A wall of Tinajeros pierced by a storm of American bullets, Philippine Islands
Copyright 1899 by Underwood & Underwood

On the Battlefield at Malabon, Philippine Islands
Copyright 1899 by Underwood & Underwood

Filipino Sharpshooters Perch in a tree- Tinajeros, Philippine Island
Copyright 1899 by Underwood & Underwood

The Utah Battery at Fort MacArthur shelling Malabon, P.I.

Filipino Prisoners captured by the Second Oregons near, Malabon, P.I.

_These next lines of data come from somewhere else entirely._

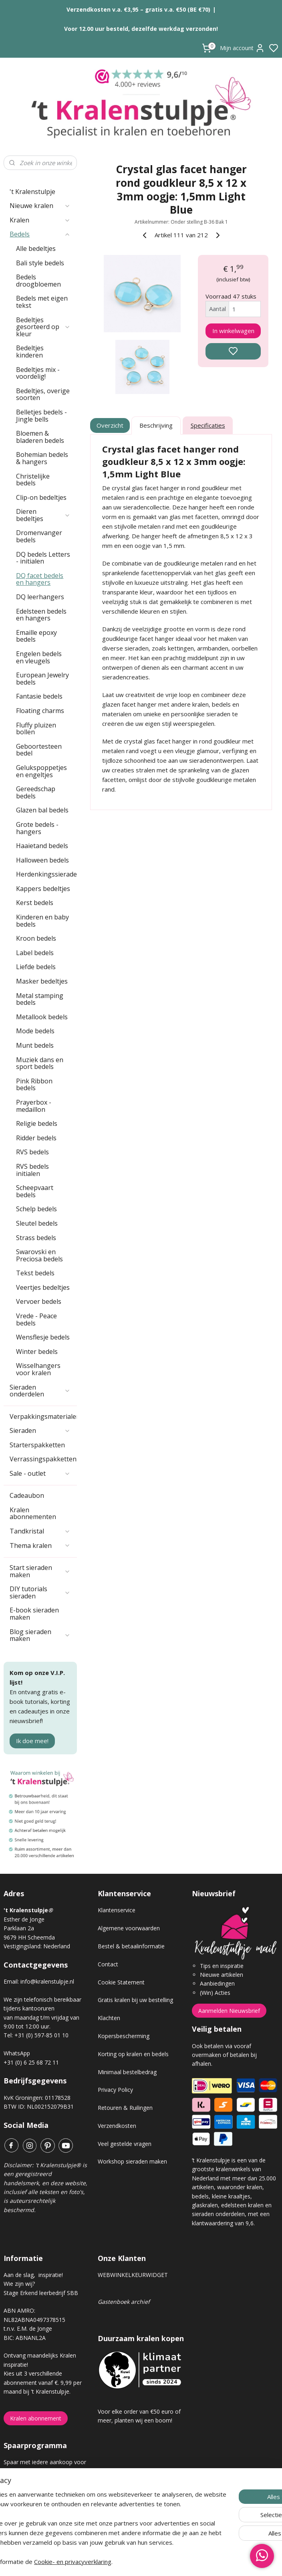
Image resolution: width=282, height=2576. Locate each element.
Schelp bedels (36, 1208)
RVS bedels (32, 1152)
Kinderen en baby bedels (42, 921)
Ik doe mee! (32, 1741)
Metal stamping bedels (39, 999)
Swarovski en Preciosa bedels (39, 1255)
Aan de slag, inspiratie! (33, 2275)
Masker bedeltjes (42, 981)
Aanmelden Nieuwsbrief (229, 2010)
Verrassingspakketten (43, 1459)
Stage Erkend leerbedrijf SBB (41, 2293)
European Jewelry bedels (42, 679)
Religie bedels (36, 1123)
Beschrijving (156, 425)
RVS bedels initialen (32, 1170)
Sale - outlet (40, 1473)
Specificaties (208, 425)
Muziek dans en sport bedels (39, 1063)
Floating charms (40, 710)
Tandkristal (40, 1531)
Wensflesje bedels (43, 1337)
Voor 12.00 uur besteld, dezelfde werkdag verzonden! (141, 28)
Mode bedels (35, 1030)
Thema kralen (40, 1545)
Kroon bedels (36, 938)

Hotchkiss Quick Firing Gun shelling Insurrectos as they were leaving Malabon, March 26th, 1899

A short rest on the Fighting Line during the Battle at Malabon, P.I.
Copyright 1899 by Underwood & Underwood

A sacrifice to Aguinaldo's Ambition - Behind the Filipino Trenches after the Battle of Malabon, P.I.
Copyright 1899 by Underwood & Underwood

Sadness in Victory - our "Boys" caring for dying Insurgents - Battlefield of Malabon, P.I.
Copyright 1899 by Underwood & Underwood

Insurgents entrenchments across the road at Tinajeros, Philippine Islands
Copyright 1899 by Underwood & Underwood


A sacrifice to Aguinaldo's Ambition - Behind the Filipino Trenches after the Battle of Malabon, P.I.
Copyright 1899 by Underwood & Underwood

Wounded Filipino waiting for the American Ambulance, Malabon, P.I.


Filipino Prisoner at Malabon, P.I.


Source: 
"The Philippine-American War, 1899-1902," by Arnaldo Dumindin
Stereographs by the American Antiquarian Society

1 comment:

  1. no wonder that Malabon is one of the bulwark of Aglipayan church follower, just like other places where the revolutionaries were concentrated. But just didn't know that my hometown was steeply involved in the uprising against the colonizer; how come there is no historical landmark to commemorate the battle were we can all be proud of?